Grievance Intelligence

Automated Classification, Routing and SLA-Risk Prediction

Client context

A large municipal corporation received citizen complaints through multiple channels, including mobile applications, web portals, call centres, control rooms and departmental systems.

The complaints covered a wide range of civic issues, such as roads, sanitation, drainage, streetlights, water supply, encroachments and public health.

The challenge

Citizen grievances frequently contained incomplete, unstructured or ambiguous information.

Each complaint had to be interpreted and assigned to the correct department, category, location and responsible officer.

This created several operational challenges:

  • Incorrect classification resulted in complaints being transferred between departments
  • Manual routing delayed the start of resolution
  • Similar complaints were registered repeatedly
  • High-risk or urgent complaints were not always identified early
  • Officials had limited visibility into complaints approaching their SLA deadlines
  • Department performance was measured after delays had already occurred
  • Complaint descriptions written in different languages were difficult to process consistently
  • Static reports showed status but did not explain emerging operational risks

Our approach

We developed a Grievance Intelligence module that analysed incoming complaints and enriched them with operational intelligence.

The solution used natural-language processing and configurable municipal rules to understand complaint descriptions, predict the appropriate category and recommend the responsible department.

It also monitored the complaint lifecycle to identify cases at risk of breaching service-level commitments.

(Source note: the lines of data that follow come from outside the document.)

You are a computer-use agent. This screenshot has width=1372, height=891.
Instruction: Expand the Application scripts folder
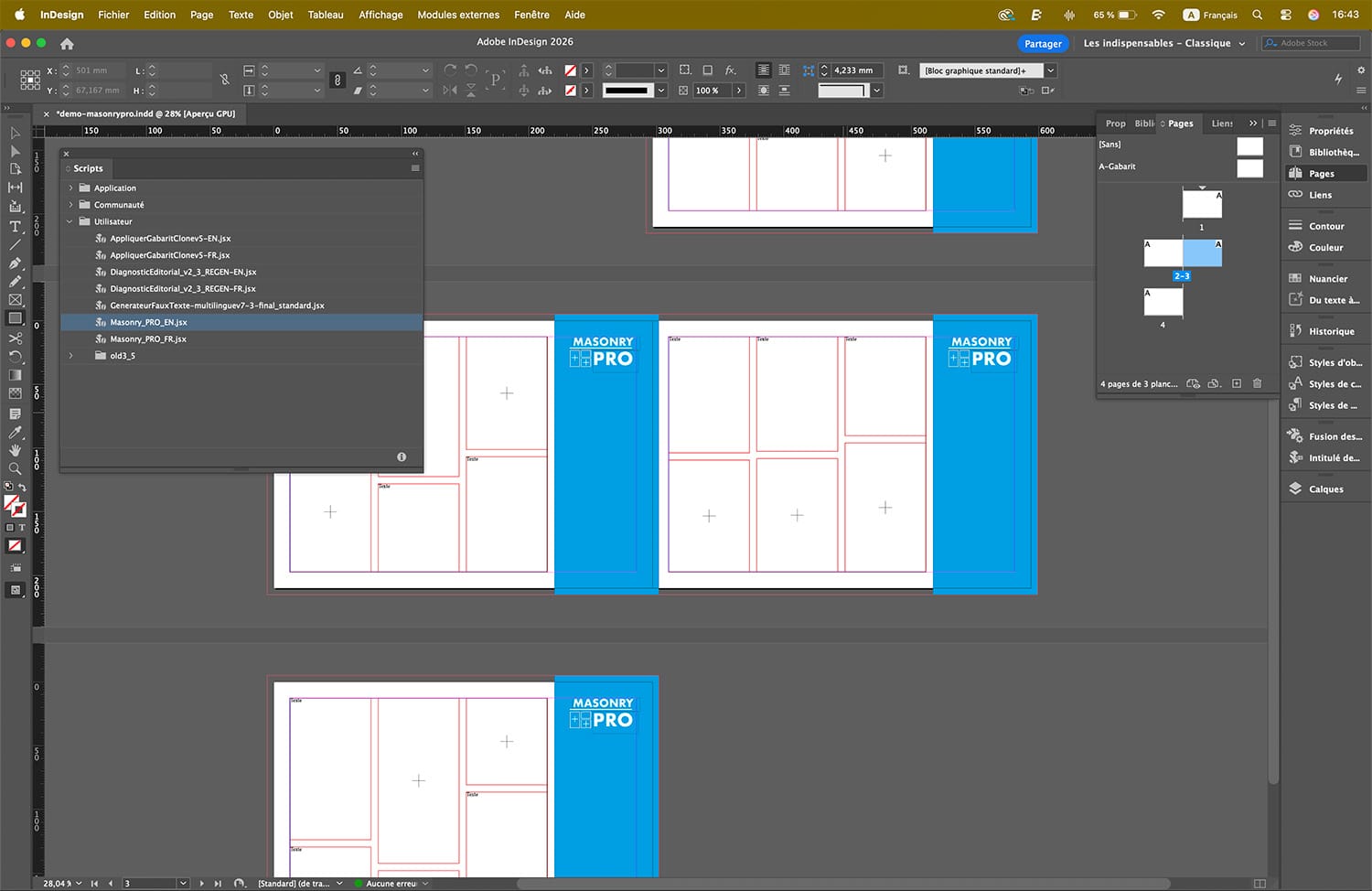pos(70,188)
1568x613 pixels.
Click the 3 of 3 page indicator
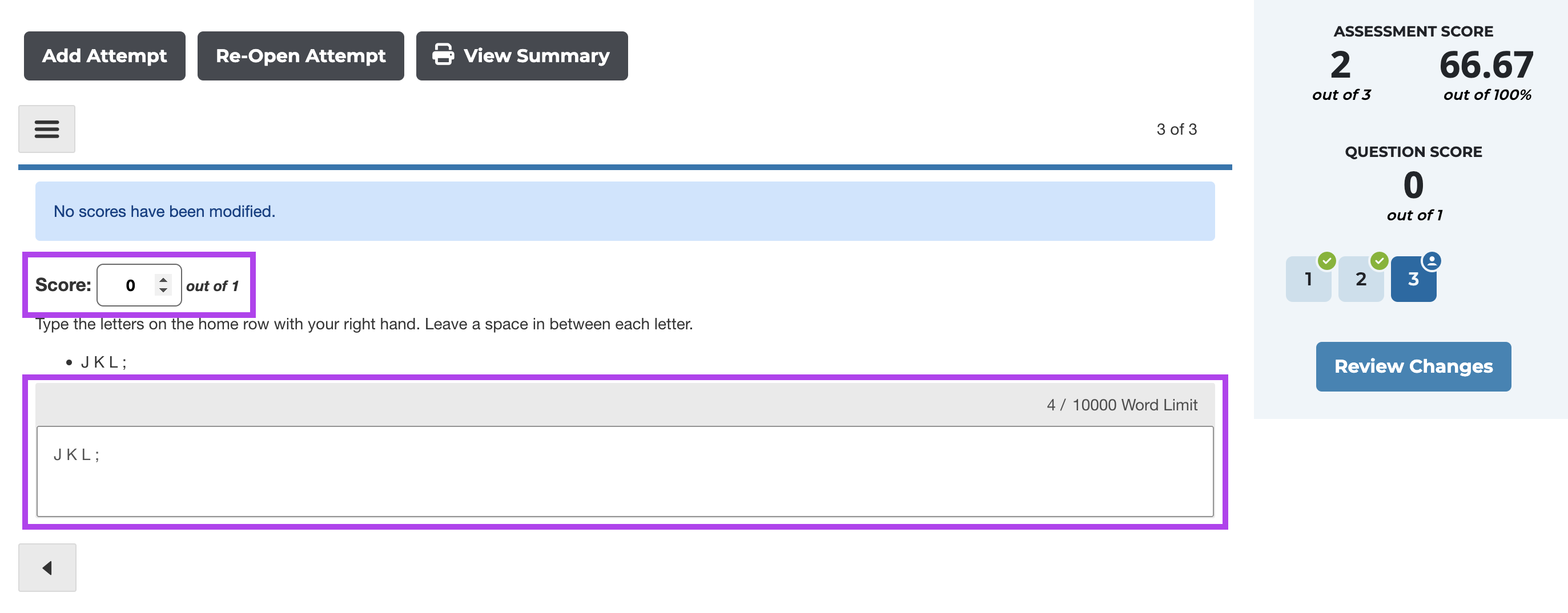(x=1177, y=130)
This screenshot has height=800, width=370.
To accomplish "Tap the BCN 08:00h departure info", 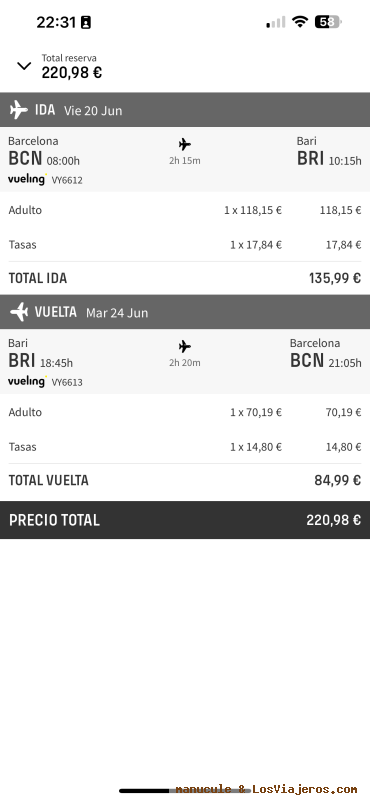I will (44, 159).
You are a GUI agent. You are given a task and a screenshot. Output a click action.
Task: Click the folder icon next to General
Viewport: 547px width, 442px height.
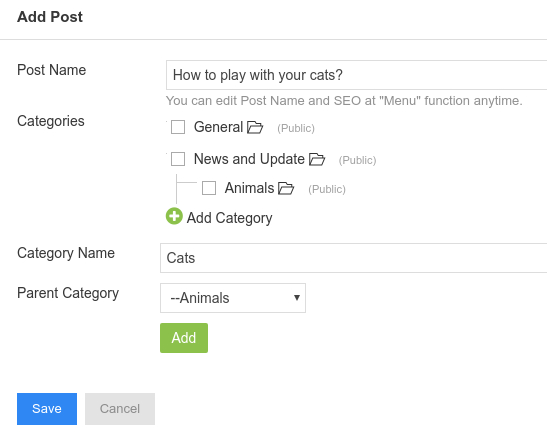(x=255, y=127)
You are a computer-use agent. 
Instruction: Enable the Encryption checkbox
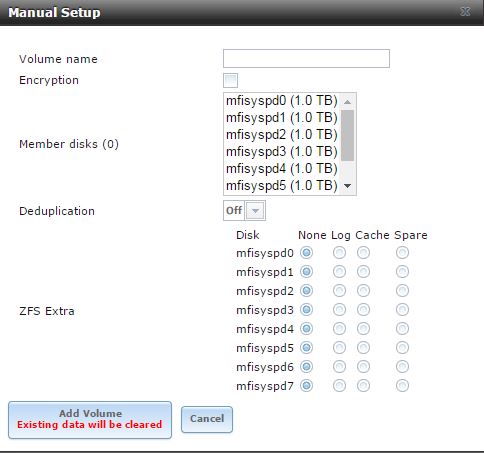click(x=231, y=80)
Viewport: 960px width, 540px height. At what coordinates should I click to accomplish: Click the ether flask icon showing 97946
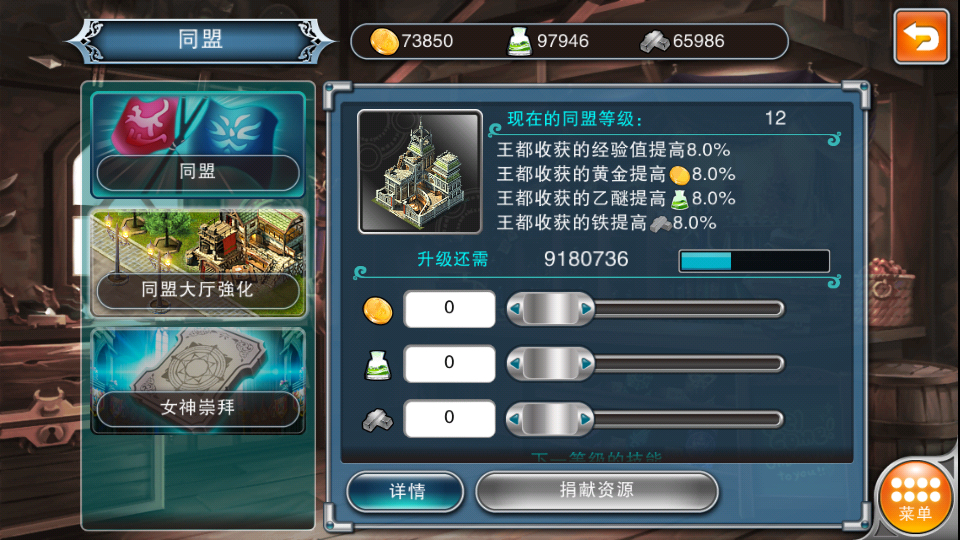(519, 42)
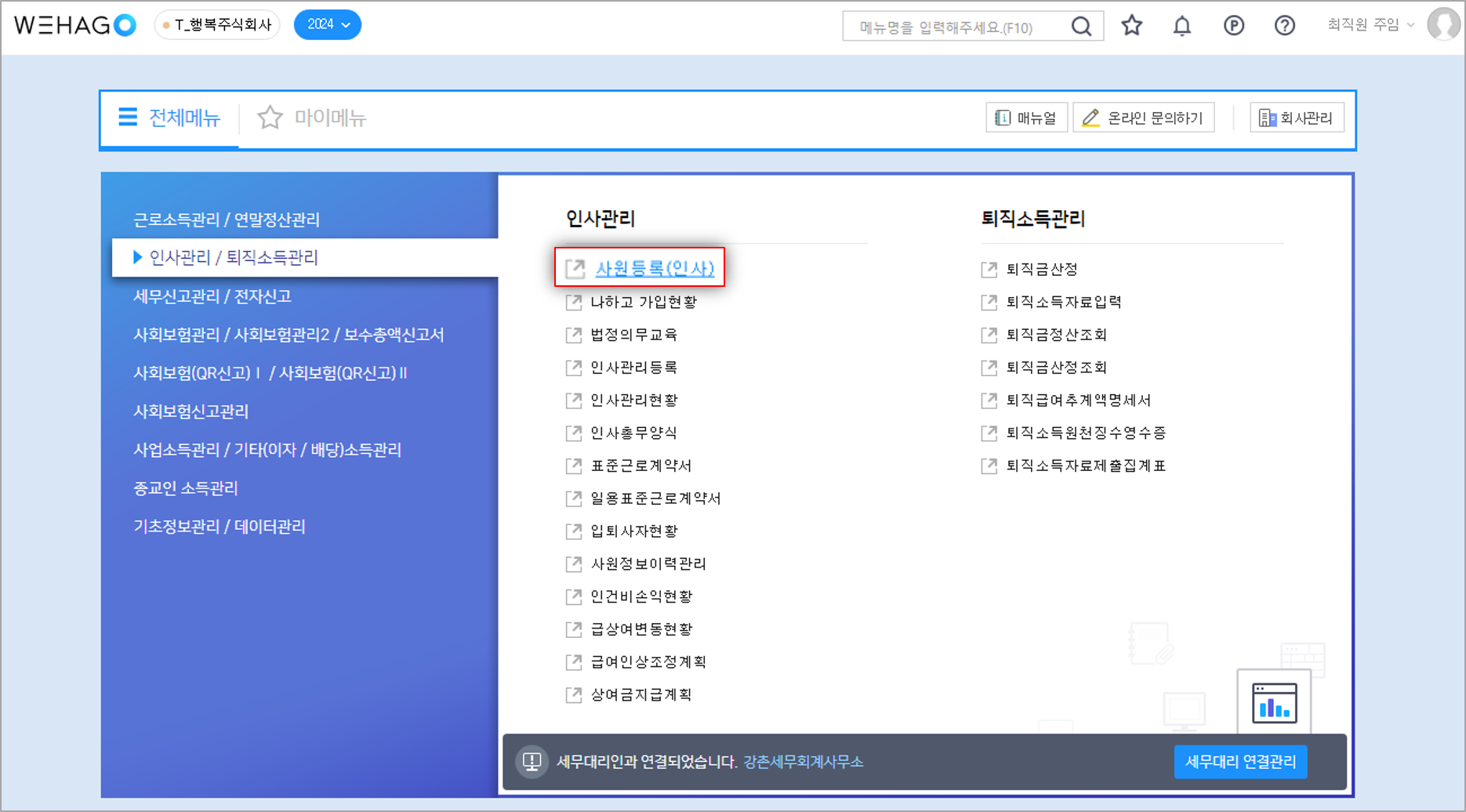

The intelligence layer was designed to work alongside the corporation’s existing grievance-management system.

Solution components

  • Integration with existing grievance applications and databases
  • Scheduled ingestion of new and updated complaints
  • Complaint-text cleaning and preprocessing
  • Automated category and subcategory classification
  • Department and officer-routing recommendations
  • Priority and urgency identification
  • Multilingual complaint analysis
  • Duplicate and related-complaint detection
  • SLA-risk scoring
  • Ageing and pending-grievance monitoring
  • Department-level dashboards
  • Exception queues for human review

Key intelligence capabilities

  • Predicting the most relevant complaint category
  • Recommending the responsible department
  • Identifying incorrectly routed complaints
  • Detecting urgent or sensitive complaints
  • Flagging complaints approaching SLA deadlines
  • Identifying long-pending and repeatedly transferred cases
  • Detecting geographic or thematic complaint clusters
  • Highlighting repeat complaints from the same area
  • Comparing resolution performance across departments
  • Generating daily action lists for responsible officials

Operational value

  • Reduced the manual effort required for first-level complaint triage
  • Improved consistency in complaint classification
  • Supported faster routing to the appropriate department
  • Provided early visibility into potential SLA breaches
  • Helped departmental officers focus on complaints requiring immediate action
  • Improved monitoring of ageing, transfers and pending cases
  • Enabled management teams to identify recurring civic problems
  • Created structured data from unstructured citizen descriptions

Strategic value

The module shifted grievance management from retrospective reporting to proactive intervention.

Instead of only showing how many complaints had already breached their SLA, the system helped officials identify which complaints were likely to breach and where preventive action was required.

Capabilities demonstrated

Natural-language processing, classification systems, workflow intelligence, SLA-risk prediction, multilingual AI, municipal operations and human-in-the-loop automation.